Owen Chamberlain – (July 10, 1920 – February 28, 2006) Owen Chamberlain was an American physicist, and Nobel laureate in physics for his discovery, with collaborator Emilio Segre, of antiprotons, a sub-atomic antiparticle. In 1948, having completed his experimental work, Chamberlain returned to Berkeley as a member of its faculty, where he, Segre, and other physicists investigated proton-proton scattering. In 1955, a series of proton scattering experiments led to the discovery of the anti-proton, a particle exactly like a proton except negatively charged. Chamberlain’s later research work included the time projection chamber (TPC), and work at the Stanford Linear Accelerator Center (SLAC).
Kenneth More – (20 September 1914 – 12 July 1982) was an English cinema, television and theatre actor. In the 1950s he entered into a contract with the Rank Organisation, which led to a successful career in starring roles for a decade. He enjoyed great success in films of the 1950s after winning a BAFTA as best newcomer for Doctor in the House in 1954. He played the lead role in the seminal Titanic movie ‘A Night to Remember’ in 1958. His film parts got smaller in the 1960s, but his popularity recovered through West End stage performances and television roles, especially following his success in The Forsyte Saga, and as the title character in ATV’s 1974 Father Brown. He is also known for his role as the Ghost of Christmas Present in 1970’s Scrooge.
Harry Dalton – – (August 23, 1928 – October 23, 2005) Harry Dalton was an American front-office executive in Major League Baseball. He served as general manager of three American League teams, the Baltimore Orioles (1966-71), California Angels (1972-77) and Milwaukee Brewers (1978-91), and was a principal architect of the Orioles’ dynasty of 1966-74 as well as the only AL championship the Brewers ever won (1982). On July 24, 2003, Dalton was inducted into the Milwaukee Brewers Walk of Fame outside Miller Park. He died at age 77 in Scottsdale, Arizona of complications from Parkinson’s Disease.

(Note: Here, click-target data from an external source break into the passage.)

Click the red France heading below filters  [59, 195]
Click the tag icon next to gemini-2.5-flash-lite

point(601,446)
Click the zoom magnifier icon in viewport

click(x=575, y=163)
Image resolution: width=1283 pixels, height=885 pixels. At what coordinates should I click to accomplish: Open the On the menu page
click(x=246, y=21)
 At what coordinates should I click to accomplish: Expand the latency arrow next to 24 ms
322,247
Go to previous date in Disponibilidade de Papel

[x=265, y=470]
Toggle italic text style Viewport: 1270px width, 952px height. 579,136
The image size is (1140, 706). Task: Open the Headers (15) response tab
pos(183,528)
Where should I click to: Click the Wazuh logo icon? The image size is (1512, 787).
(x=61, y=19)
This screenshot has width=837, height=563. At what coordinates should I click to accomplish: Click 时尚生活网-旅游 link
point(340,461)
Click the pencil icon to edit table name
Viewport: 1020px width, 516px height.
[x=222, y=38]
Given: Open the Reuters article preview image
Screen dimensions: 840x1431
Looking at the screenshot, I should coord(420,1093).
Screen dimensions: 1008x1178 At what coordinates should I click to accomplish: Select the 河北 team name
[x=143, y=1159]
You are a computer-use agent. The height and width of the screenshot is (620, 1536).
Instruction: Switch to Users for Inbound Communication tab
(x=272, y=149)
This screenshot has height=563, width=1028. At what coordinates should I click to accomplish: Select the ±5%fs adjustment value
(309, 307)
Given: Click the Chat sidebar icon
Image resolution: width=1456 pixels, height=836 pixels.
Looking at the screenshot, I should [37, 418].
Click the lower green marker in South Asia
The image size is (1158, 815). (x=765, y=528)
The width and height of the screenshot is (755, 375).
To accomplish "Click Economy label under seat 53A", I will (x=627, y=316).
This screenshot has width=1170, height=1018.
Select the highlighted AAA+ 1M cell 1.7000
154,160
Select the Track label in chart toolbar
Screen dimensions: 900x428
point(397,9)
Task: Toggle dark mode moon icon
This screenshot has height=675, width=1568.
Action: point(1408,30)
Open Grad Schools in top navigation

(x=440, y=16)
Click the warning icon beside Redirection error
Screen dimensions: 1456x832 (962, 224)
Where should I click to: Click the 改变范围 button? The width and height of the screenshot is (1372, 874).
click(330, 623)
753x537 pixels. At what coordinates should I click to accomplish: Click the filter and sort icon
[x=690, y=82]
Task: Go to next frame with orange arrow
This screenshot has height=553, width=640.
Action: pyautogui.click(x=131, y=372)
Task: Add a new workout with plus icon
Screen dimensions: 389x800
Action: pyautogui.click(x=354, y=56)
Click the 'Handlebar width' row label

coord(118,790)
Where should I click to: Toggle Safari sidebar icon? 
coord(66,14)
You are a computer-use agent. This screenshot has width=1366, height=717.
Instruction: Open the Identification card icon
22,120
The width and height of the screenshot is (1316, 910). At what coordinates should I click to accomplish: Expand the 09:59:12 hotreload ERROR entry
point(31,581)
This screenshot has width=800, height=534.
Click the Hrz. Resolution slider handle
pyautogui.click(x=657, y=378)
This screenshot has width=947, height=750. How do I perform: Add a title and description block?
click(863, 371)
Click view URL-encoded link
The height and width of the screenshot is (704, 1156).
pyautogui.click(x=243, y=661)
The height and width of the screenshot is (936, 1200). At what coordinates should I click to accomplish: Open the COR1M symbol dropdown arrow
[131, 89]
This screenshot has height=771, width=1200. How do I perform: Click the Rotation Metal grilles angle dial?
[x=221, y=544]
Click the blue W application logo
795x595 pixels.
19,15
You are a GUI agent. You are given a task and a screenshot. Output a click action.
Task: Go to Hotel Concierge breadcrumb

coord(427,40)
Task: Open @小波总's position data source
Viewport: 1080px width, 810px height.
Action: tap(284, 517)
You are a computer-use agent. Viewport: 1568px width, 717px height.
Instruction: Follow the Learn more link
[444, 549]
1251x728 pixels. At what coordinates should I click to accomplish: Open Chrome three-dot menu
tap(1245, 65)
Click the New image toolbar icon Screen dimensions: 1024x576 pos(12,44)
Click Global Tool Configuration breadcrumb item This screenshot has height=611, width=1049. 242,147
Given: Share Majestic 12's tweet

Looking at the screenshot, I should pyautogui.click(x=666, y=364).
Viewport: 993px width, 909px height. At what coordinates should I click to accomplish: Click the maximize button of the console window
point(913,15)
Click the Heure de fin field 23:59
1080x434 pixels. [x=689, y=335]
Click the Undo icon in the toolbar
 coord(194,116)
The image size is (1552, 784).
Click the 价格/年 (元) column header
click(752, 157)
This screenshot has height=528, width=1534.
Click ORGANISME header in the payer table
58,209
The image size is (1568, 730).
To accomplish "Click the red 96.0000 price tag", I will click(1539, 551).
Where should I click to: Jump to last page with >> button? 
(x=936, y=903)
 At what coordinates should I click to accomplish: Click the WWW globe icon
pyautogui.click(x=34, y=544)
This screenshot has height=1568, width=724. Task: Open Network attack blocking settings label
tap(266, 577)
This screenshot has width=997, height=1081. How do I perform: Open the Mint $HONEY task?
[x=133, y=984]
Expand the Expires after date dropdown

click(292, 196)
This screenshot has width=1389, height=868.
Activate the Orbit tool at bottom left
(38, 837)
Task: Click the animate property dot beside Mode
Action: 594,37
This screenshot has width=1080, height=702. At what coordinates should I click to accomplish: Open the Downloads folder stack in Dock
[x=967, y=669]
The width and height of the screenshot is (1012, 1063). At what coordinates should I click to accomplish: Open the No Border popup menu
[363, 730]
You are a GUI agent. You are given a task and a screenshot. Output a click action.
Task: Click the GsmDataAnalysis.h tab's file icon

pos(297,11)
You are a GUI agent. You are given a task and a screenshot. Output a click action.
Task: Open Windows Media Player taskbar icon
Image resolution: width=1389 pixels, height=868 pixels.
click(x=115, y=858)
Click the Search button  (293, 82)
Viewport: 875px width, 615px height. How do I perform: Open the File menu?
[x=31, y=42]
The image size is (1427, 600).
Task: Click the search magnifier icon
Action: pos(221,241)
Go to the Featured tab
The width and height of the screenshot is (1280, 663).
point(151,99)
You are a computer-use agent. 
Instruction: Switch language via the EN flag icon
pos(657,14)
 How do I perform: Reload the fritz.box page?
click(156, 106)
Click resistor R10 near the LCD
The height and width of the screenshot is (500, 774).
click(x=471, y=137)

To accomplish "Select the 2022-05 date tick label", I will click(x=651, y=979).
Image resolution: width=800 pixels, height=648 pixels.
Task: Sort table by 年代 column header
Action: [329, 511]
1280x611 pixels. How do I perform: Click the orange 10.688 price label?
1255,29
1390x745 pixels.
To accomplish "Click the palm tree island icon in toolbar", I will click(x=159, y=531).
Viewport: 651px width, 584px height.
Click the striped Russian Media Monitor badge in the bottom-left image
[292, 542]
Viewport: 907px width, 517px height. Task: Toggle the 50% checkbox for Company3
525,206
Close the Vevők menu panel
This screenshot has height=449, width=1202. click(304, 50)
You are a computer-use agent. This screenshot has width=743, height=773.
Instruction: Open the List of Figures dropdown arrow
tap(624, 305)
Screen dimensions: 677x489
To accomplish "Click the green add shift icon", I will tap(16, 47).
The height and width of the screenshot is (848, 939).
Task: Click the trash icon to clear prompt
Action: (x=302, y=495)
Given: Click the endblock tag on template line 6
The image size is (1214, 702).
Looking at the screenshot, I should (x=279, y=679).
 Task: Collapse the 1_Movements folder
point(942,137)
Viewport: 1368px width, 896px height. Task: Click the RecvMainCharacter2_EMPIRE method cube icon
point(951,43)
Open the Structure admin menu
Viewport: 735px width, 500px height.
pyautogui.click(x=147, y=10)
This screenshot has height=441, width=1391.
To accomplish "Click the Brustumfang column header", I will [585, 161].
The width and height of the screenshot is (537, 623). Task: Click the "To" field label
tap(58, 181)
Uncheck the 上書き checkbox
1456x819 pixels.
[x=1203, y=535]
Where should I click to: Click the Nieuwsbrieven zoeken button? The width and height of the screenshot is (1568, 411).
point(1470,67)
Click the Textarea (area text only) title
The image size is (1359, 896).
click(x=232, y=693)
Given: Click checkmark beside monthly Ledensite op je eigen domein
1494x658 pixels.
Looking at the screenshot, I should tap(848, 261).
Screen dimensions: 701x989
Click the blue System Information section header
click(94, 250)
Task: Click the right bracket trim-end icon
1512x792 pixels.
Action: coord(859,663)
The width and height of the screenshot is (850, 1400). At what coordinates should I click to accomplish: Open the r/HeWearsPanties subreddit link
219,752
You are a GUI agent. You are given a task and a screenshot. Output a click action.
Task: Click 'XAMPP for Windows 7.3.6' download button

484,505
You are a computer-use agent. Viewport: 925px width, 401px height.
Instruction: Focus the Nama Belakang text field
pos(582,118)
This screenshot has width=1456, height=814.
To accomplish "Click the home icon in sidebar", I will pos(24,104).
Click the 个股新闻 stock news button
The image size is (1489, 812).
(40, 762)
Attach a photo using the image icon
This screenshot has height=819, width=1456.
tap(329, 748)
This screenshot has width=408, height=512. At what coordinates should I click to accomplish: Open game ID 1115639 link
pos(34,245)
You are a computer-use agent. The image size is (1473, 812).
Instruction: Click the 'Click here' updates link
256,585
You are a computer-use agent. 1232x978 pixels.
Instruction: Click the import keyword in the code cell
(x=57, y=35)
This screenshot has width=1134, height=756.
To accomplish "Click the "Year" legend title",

Mo Udall – (June 15, 1922 – December 12, 1998) Mo Udall was an American politician who served as a U.S. Representative from Arizona from May 2, 1961 to May 4, 1991. A former professional basketball player with the old National Basketball League Denver Nuggets, noted for his liberal views, Mo Udall was a tall (6’5″), Lincolnesque figure with a self-deprecating wit and easy manner. Mo Udall was born in St. Johns, Arizona, a son of Levi Stewart Udall. He lost one of his eyes to a friend’s pocket knife at the age of 6, while the two were attempting to cut some string, and wore a glass eye for the rest of his life. He attempted to enlist in the Army early in World War II, and almost succeeded, by covering his glass eye each time he was told to alternate during the eye exam. Federal funds for Parkinson’s research are designated through the Morris K. Udall Parkinson’s Research and Education Act. The legislation funded a national network of “Centers of Excellence” to diagnose and treat Parkinson disease patients, and to refer patients into research protocols. Suffering from Parkinson’s disease, Mo had fallen at his home and suffered several broken bones and a cerebral contusion which deprived him of the ability to speak.
Frederick “Freddie” Roach – (born on March 5, 1960) is an American boxing trainer and a former professional boxer – Roach suffers from Parkinson’s disease. As chronicled in the HBO series Real Sports with Bryant Gumbel, he is able to actively control the disease through medication, injections and his training of boxers. Roach’s doctors feel that his active in-ring training routines with his fighters and tremendous hand-eye coordination that he has to exhibit has made it possible to slow the progress of the incurable disease.